- [SET OF TASKS]:
A – In the forum thread below about the LSI MegaRAID SAS 9240-4i, what was Ramon Hofer unable to do when the card was mounted in the Asus board?
B – Continue the forum thread below about the LSI MegaRAID SAS 9240-4i from the point where it stops.
───── QUOTED PASSAGE
FAQ Search Today's Posts Mark Forums Read
» Video Reviews

» Linux Archive

Linux-archive is a website aiming to archive linux email lists and to make them easily accessible for linux users/developers.


» Sponsor

» Partners

» Sponsor

Go Back   Linux Archive > Debian > Debian User

 
 
LinkBack Thread Tools
 
Old 05-30-2012, 10:38 PM
Stan Hoeppner
 
Default LSI MegaRAID SAS 9240-4i hangs system at boot

On 5/30/2012 4:52 PM, Ramon Hofer wrote:
> On Tue, 29 May 2012 20:49:32 -0500
> Stan Hoeppner <stan@hardwarefreak.com> wrote:
>
>> On 5/29/2012 7:09 AM, Ramon Hofer wrote:
>>> On Sun, 20 May 2012 21:37:19 -0500
>>> Stan Hoeppner <stan@hardwarefreak.com> wrote:
>>>
>>> (...)
>>>
>>>> Does the mobo BIOS show the disk device? If not, does the 9240
>>>> BIOS show the disk device, RAID level, and its size?
>>>>
>>>> What we need to figure out is whether this is a BIOS problem at
>>>> this point or a Debian installer kernel driver problem.
>>>
>>> I have finally found some time to work on the problem:
>>>
>>> I set up a raid1 in the hba bios. I couldn't install onto it with
>>> the supermicro mb.
>>>
>>> Then I mounted the lsi hba into my old server with an Asus mb (can't
>>> remember which one it is, must have to check it at home...). It
>>> (almost) works like a charm.
>>> The only issue is that I can't enter the hba BIOS when it's mounted
>>> in the Asus mb. But when I put it back into the Supermicro mb I can
>>> access it again. Very strange!
──────────
───── ROWS
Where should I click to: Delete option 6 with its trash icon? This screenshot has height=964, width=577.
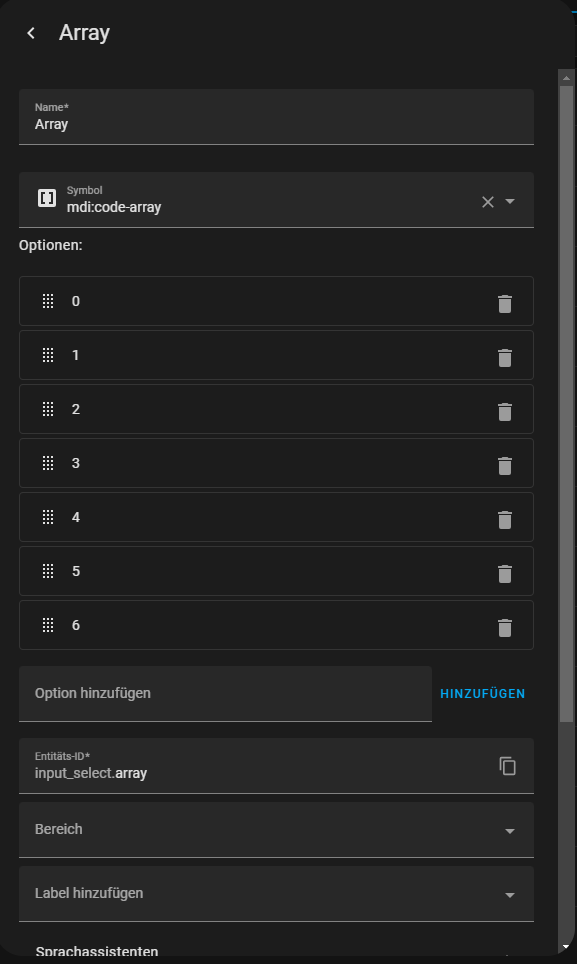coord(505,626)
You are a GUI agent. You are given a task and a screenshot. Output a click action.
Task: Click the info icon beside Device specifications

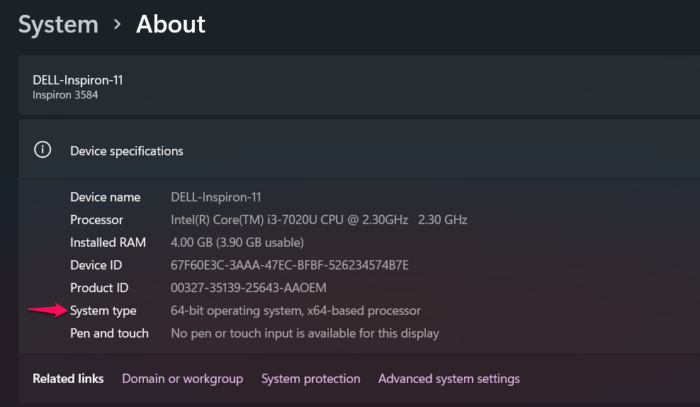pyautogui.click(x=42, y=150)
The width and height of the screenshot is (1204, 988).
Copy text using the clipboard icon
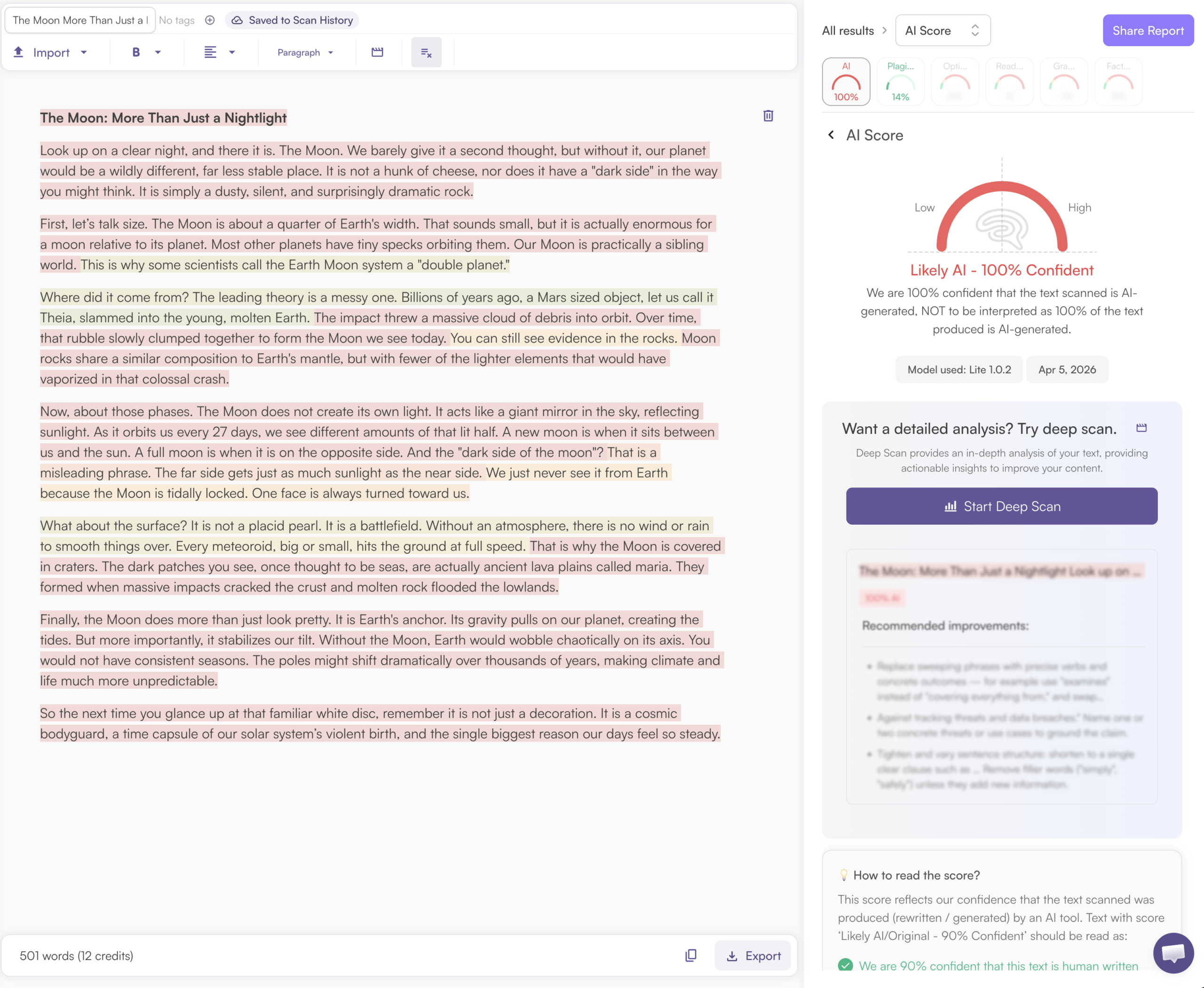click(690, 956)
──────────
───── ROWS
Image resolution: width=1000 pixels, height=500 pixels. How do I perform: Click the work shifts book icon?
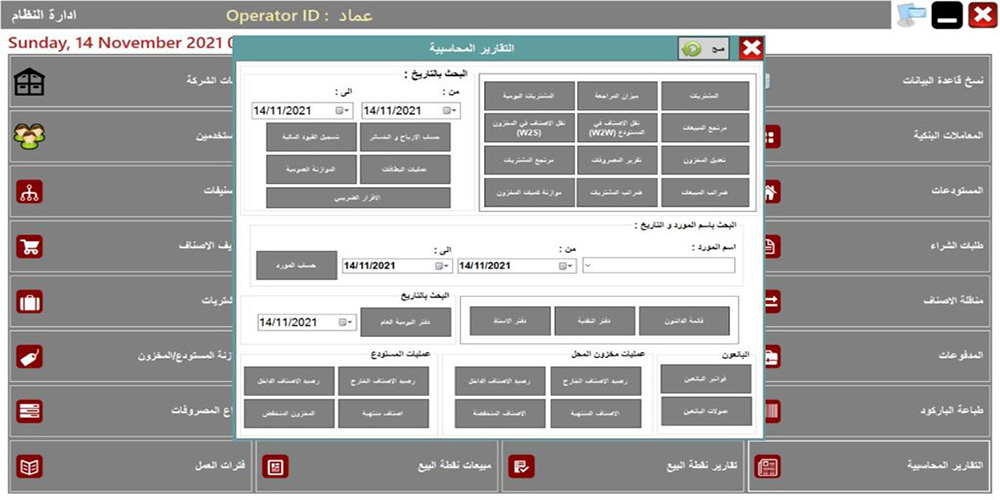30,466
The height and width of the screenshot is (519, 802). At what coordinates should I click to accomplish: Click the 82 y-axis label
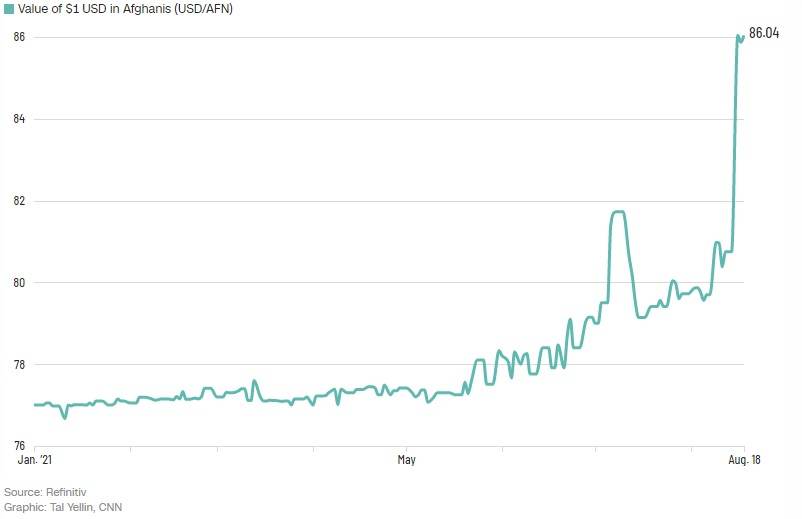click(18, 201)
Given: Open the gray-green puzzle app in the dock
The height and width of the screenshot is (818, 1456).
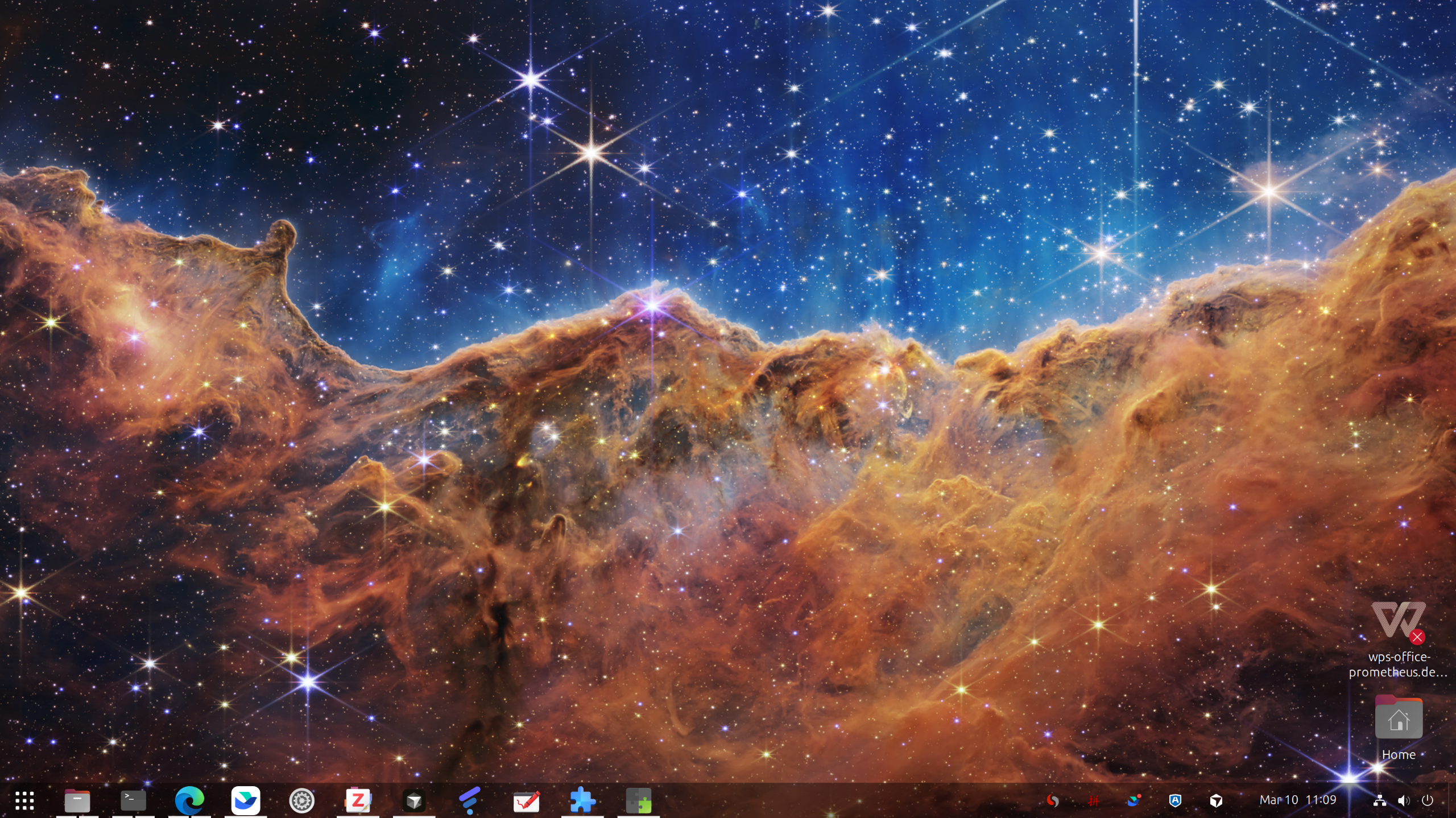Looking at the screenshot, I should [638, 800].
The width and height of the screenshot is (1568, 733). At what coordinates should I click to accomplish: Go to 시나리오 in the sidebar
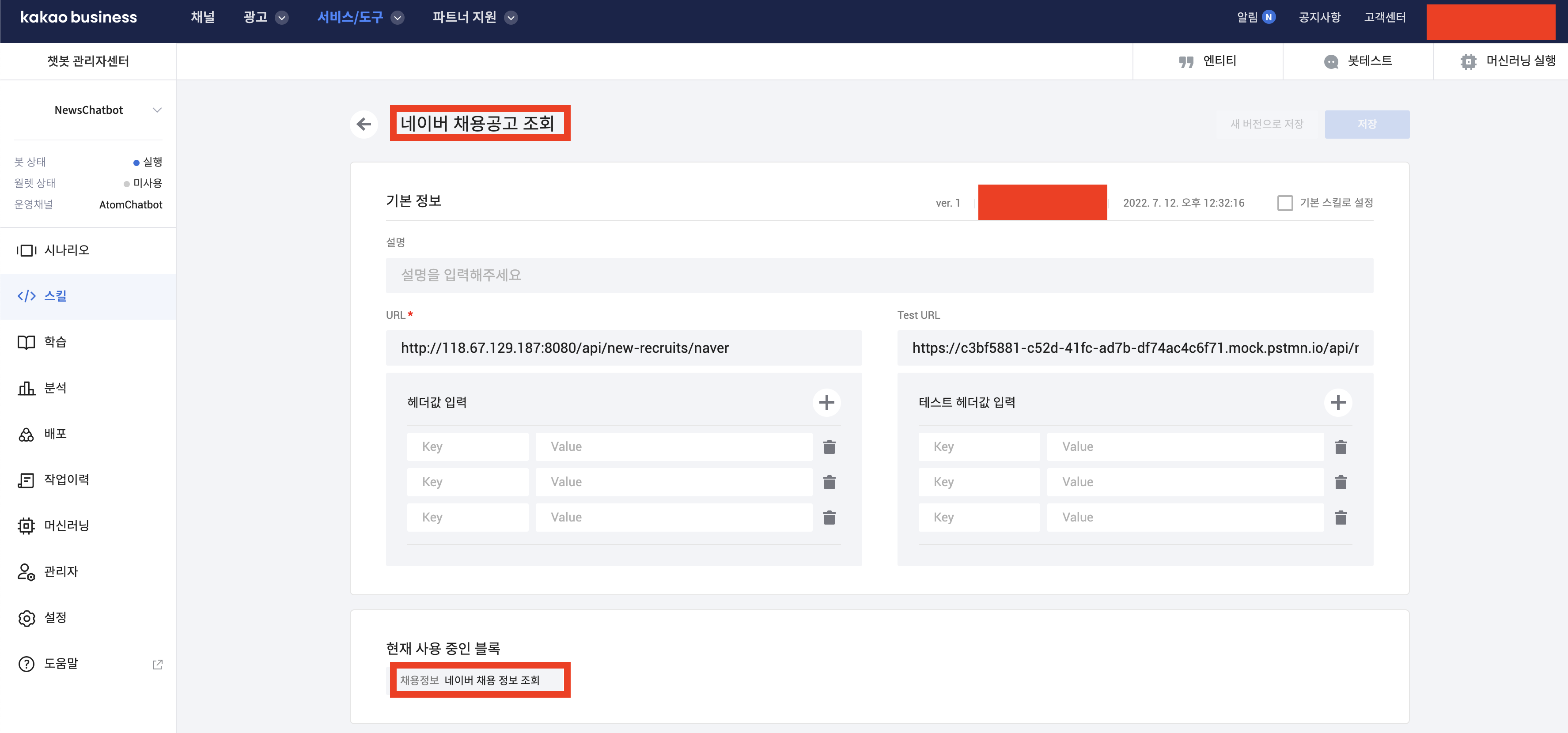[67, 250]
──────────
- [WRITTEN RESPONSES]:
A – He couldn't enter the hba BIOS.

B –
>>
>> This behavior isn't strange. Just about every mobo BIOS has an option
>> to ignore or load option ROMs. On your SuperMicro board this is
>> controlled by the setting "AddOn ROM Display Mode" under the "Boot
>> Feature" menu. Your ASUS board likely has a similar feature that is
>> currently disabled, preventing the LSI option ROM from being loaded.
>
> Very interesting! I didn't know that.
> The values I can choose for the "AddOn ROM Display Mode" are
> "Keep current" and "Force Bios". I have chosen the Force Bios option.
> And I have disable the two options you describe below.
> In the supermicro the hba's init screen isn't displayed at all now.
> On the other hand in the asus I saw the init screen when the attached
> discs are listed I just can't enter the configuration program with
> ctrl+h although the message to press these keys is shown.
>
> I'm now able to boot into the 2.6.32-5 kernel.
> It takes quite a while until the megasas module was loaded (I suppose:
> the over-current messages are shown for a while ~2 mins and then it's
> boot normally until the login prompt.
> When I leave it alone I get the message:
>
> INFO: task scsi_scan_0:341 blocked for more than 120 seconds.
> "echo 0 > /proc/sys/kernel/hung_task_timeout_secs" disables this
> message.
>
> After booting the first time this evening I installed the bpo 3.2
> kernel.
> When I try to reboot the stable kernel the system hangs after the
> message "Will now restart."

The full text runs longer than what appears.